The way-too-optimistic blog post filled with sugar and sunshine

A year and a half ago, I was unhappy with my life. I was unfulfilled by work, didn't like my boss, and was very lonely at home. I went from sitting alone in a cubicle to watching TV at home alone every day. Then, a miracle happened: someone within my company approached me and offered me a new position in another department. Not only did it get me out of my old, depressing role and department, but it was actually in an area of engineering/science that I was interested in. I was ecstatic and jumped at the opportunity.



Switching departments was a tough transition and working in my new department required a TON of overtime to keep up with the new demands and with all the learning I had to do to catch up. But, I had coworkers to talk to instead of living in isolation. Plus I found the work to be not just better than before, but actually and truly enjoyable.



Fast forward to a year and a half later, and I've become a star. I've had meetings where I've gotten so much praise that I literally don't know what to say? What do you say when your boss' boss' boss tells you that you've made a priceless contribution to the advancement of this department and to the science in the field? What do you say when they won't accept your "thank you" because they believe they should be thanking you? I am totally willing to acknowledge that this sounds like I'm ungrateful and am complaining about a good thing. But really - what the hell do you say to that when you aren't allowed to say "thank you"?

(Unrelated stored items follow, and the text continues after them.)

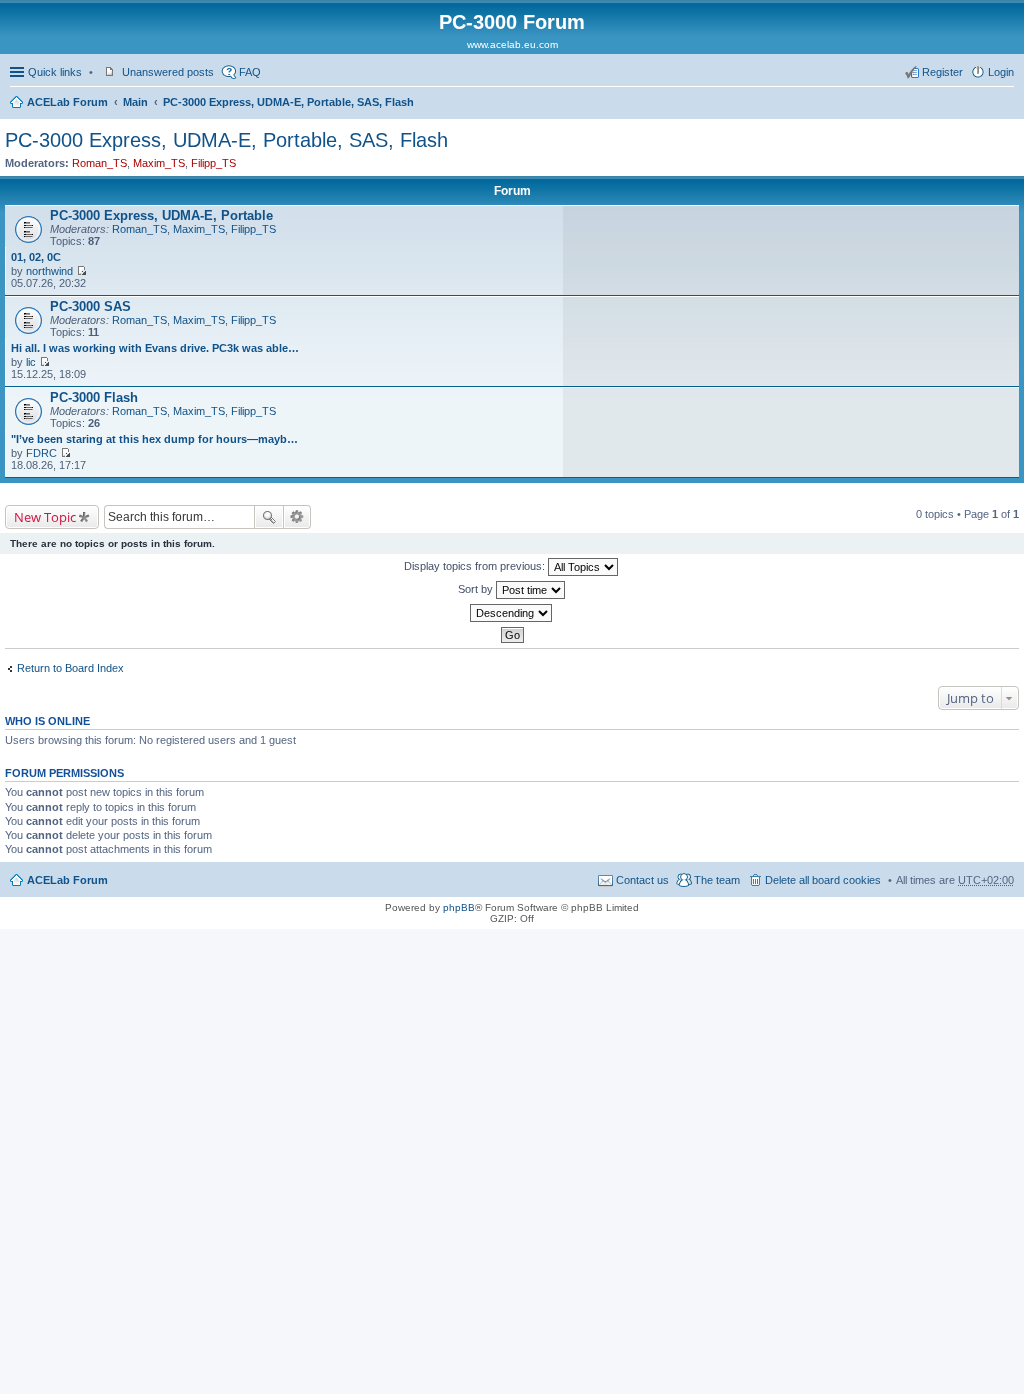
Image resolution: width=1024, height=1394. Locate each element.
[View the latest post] (81, 271)
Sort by (477, 589)
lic (31, 362)
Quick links (55, 72)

Let's just suffice it to say that I'm appreciated at work, get what I want when I ask for it, like what I do, and have a somewhat flexible schedule. Some might say that I have it good. Coming from my first job in the company, I'd have to agree. I'd even raise that to saying that pretty freaking fantastic job. So when I was approached last week unofficially about a position in another department, I didn't jump on it. In fact, I was hesitant despite the fact that I was offered a promotion, which would mean I would get a second promotion only one year after my last promotion. I was hesitant despite the fact that I was offered a position in the group that does the work that I eventually want to do. I was hesitant despite the fact that I would get more freedom and visibility across departments.

What I'm saying is that I was offered a pretty good new job and I made an argument against it because I realized that my job is nearly perfect for my needs right now and is fulfilling both in terms of work projects and in terms of work-life balance.

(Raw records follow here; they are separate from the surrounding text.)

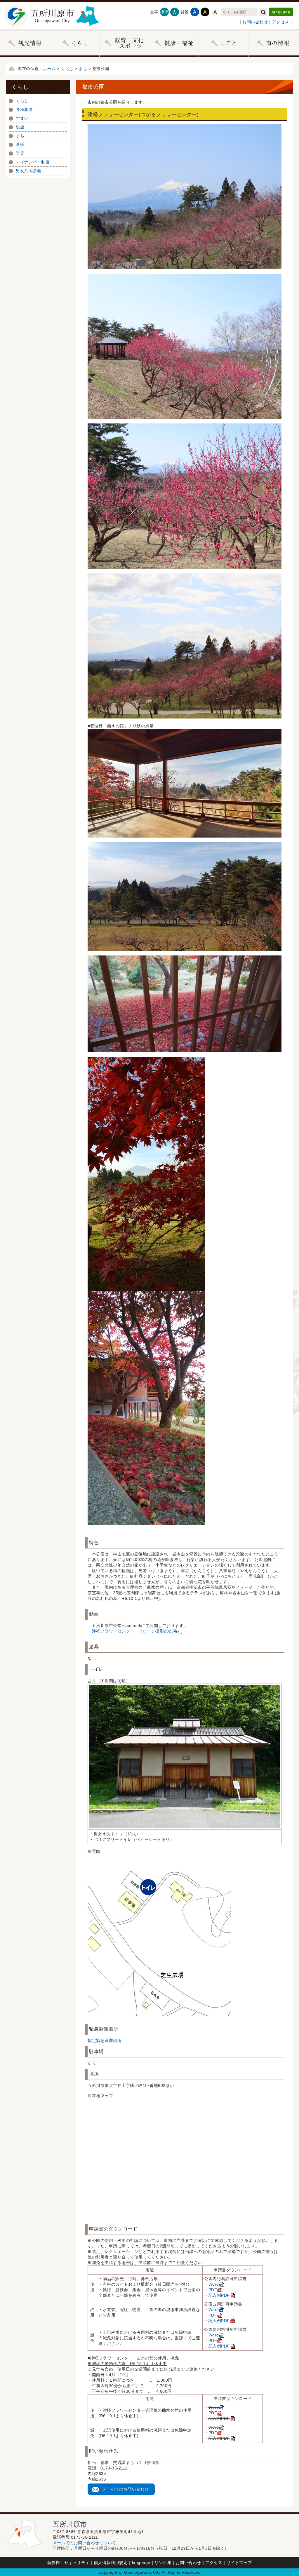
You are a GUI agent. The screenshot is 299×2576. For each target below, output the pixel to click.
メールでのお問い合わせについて (84, 2542)
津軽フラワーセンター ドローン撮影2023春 (135, 1631)
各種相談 (24, 109)
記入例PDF (219, 2295)
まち (83, 68)
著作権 (53, 2562)
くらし (67, 68)
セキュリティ (77, 2562)
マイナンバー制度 (33, 162)
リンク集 (162, 2562)
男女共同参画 (28, 170)
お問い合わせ (255, 22)
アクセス (280, 22)
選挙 (20, 144)
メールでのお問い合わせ (125, 2489)
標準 (164, 12)
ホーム (49, 68)
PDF (212, 2289)
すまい (22, 118)
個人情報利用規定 (111, 2562)
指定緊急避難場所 (104, 2040)
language (281, 12)
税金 (20, 127)
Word (213, 2284)
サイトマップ (239, 2562)
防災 (20, 153)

This is just my long-winded way of saying that I didn't realize how happy I was with my current job until I had this offer come and slap me in the face with my happiness. I didn't realize how happy I was until I was forced to reflect on it. And I realize now that I was right in recognizing my unhappiness in my past job, recognizing what would make me happy, and taking the opportunity when it came to me. Yes, part of it is luck. But part of achieving happiness is taking a moment to reflect on what you need, what you want to avoid, and where you want to go in the future. For now, my current job is taking me on the path to the future I want and at the same time is keeping me fulfilled in the present. Keep an eye out for what can get you both those things, and you'll be happy, too.